V = fem.functionspace(domain, ("Lagrange", 4))

The results are:

$ mpirun -np 1 python try.py 
average owned dofs 1771561.0 average ghost dofs 0.0 average meshing time 0.07663028221577406 average functionspace time 0.1555685205385089
$ mpirun -np 2 python try.py 
average owned dofs 885780.5 average ghost dofs 65884.5 average meshing time 0.07683719042688608 average functionspace time 5.366741458885372
$ mpirun -np 4 python try.py 
average owned dofs 442890.25 average ghost dofs 68716.75 average meshing time 0.07153452932834625 average functionspace time 9.33089439664036
$ mpirun -np 8 python try.py 
average owned dofs 221445.125 average ghost dofs 54979.875 average meshing time 0.061317757703363895 average functionspace time 14.544806653633714

I think this is partly due to the increase of ghost dofs in high-order functionspace. However, should the time overhead be so large?
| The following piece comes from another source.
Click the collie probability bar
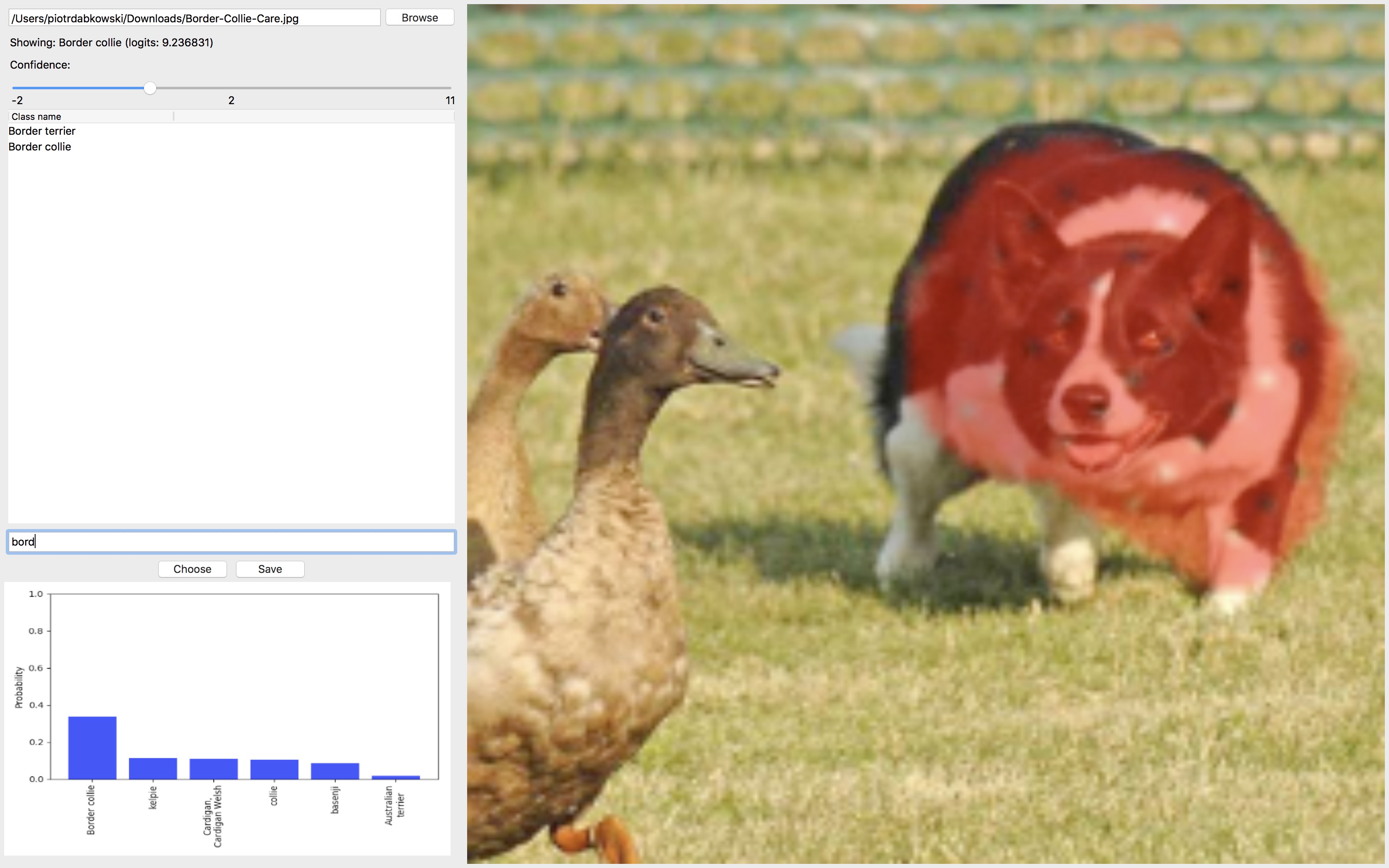1389x868 pixels. pyautogui.click(x=274, y=769)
I use breakpoints to monitor the time cost of each part of the code, and something weird happens. The main parallel overhead originates from two places in the def functionspace(...) in fem->function.py:

The first is basix.ufl.element(). I test this function solely and find that every function associated with the class FiniteElement in basix->finite_element.py (including basix.create_custom_element(), basix.create_element(), “basix.ufl.custom_element()” and so on) shows significant increase of overhead when running parallel, and this roots from the _create_custom_element and the _create_element nanobind functions.

The second is the code snippet:

ffi = module.ffi
    if np.issubdtype(dtype, np.float32):
        cpp_element = _cpp.fem.FiniteElement_float32(
            ffi.cast("uintptr_t", ffi.addressof(ufcx_element))
        )
    elif np.issubdtype(dtype, np.float64):
        cpp_element = _cpp.fem.FiniteElement_float64(
            ffi.cast("uintptr_t", ffi.addressof(ufcx_element))
        )

I’m now going to check the c++ code and find out what happens. Has anyone else encountered this issue?
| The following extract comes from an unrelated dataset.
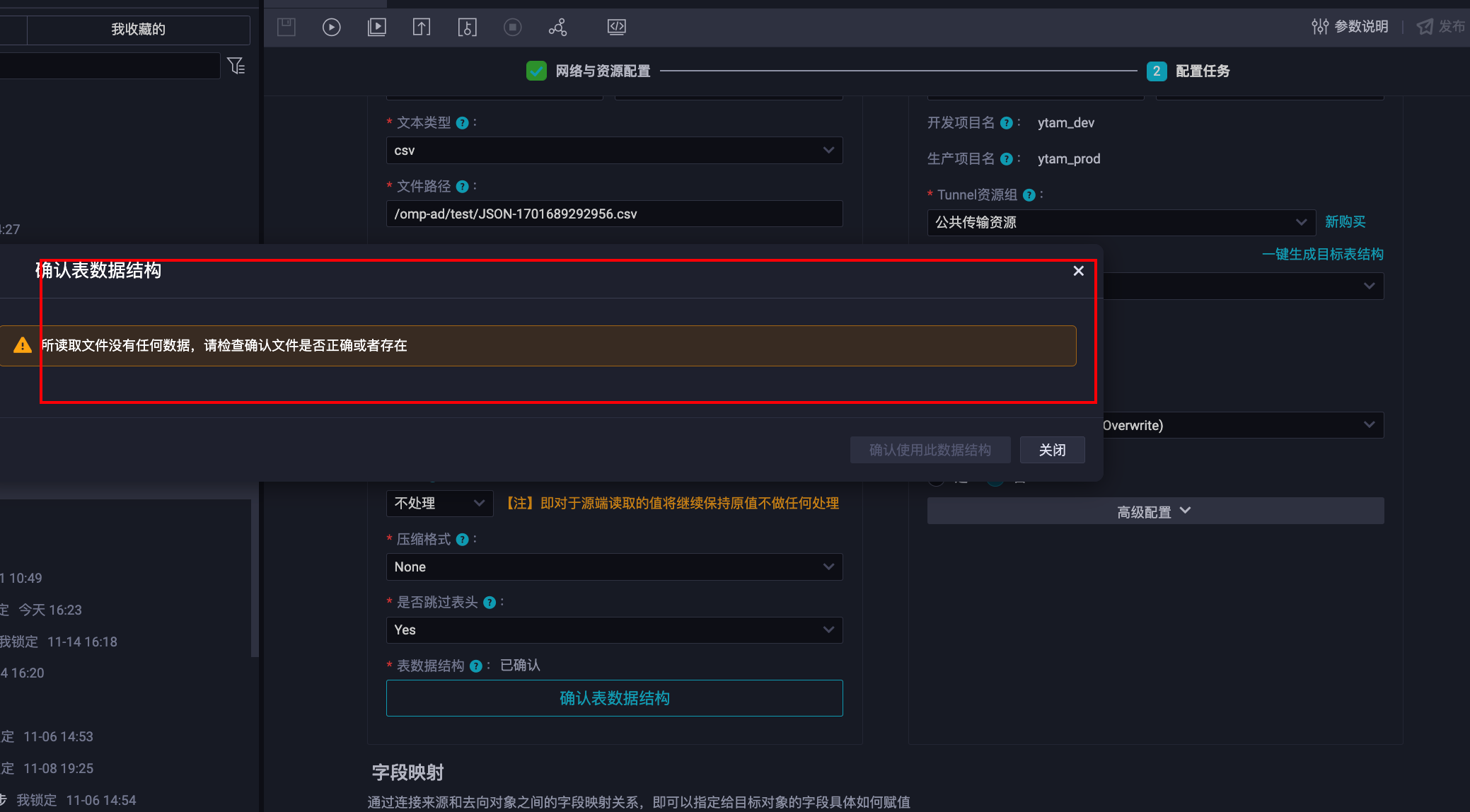Click the run (play circle) toolbar icon
This screenshot has width=1470, height=812.
coord(331,27)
Can’t replicate on my installation (from source, main as of yesterday), on a laptop which has 8 cores.

degree 4, number of elements equal to 30^3

$ mpirun -n 1 --oversubscribe python3 tmp.py 
average # of owned dofs 1771561.0 average # of ghost dofs 0.0 average mesh time 0.06909881900014625 average functionspace time 0.21692257099994094
$ mpirun -n 2 --oversubscribe python3 tmp.py 
average # of owned dofs 885780.5 average # of ghost dofs 65884.5 average mesh time 0.06259667700010141 average functionspace time 0.27963031650006087
$ mpirun -n 4 --oversubscribe python3 tmp.py 
average # of owned dofs 442890.25 average # of ghost dofs 68827.75 average mesh time 0.05672628475008423 average functionspace time 0.405795280250004
$ mpirun -n 8 --oversubscribe python3 tmp.py 
average # of owned dofs 221445.125 average # of ghost dofs 55010.375 average mesh time 0.06941070299990315 average functionspace time 0.47828329124990887
$ mpirun -n 16 --oversubscribe python3 tmp.py 
average # of owned dofs 110722.5625 average # of ghost dofs 44293.4375 average mesh time 0.4474661230001402 average functionspace time 1.3525908556873674
$ mpirun -n 32 --oversubscribe python3 tmp.py 
average # of owned dofs 55361.28125 average # of ghost dofs 31205.71875 average mesh time 0.7125168814063727 average functionspace time 2.436406357499891

Most likely this was either addressed in the meantime, or heavily depends on how you installed dolfinx.

Thanks a lot. My system is Ubuntu 20.04 and I installed the 0.8.0 version of dolfinx using conda. I’m going to install the latest version instead.

The problem is solved after I installed the latest dolfinx version from conda (10/03/2024). Thank you again.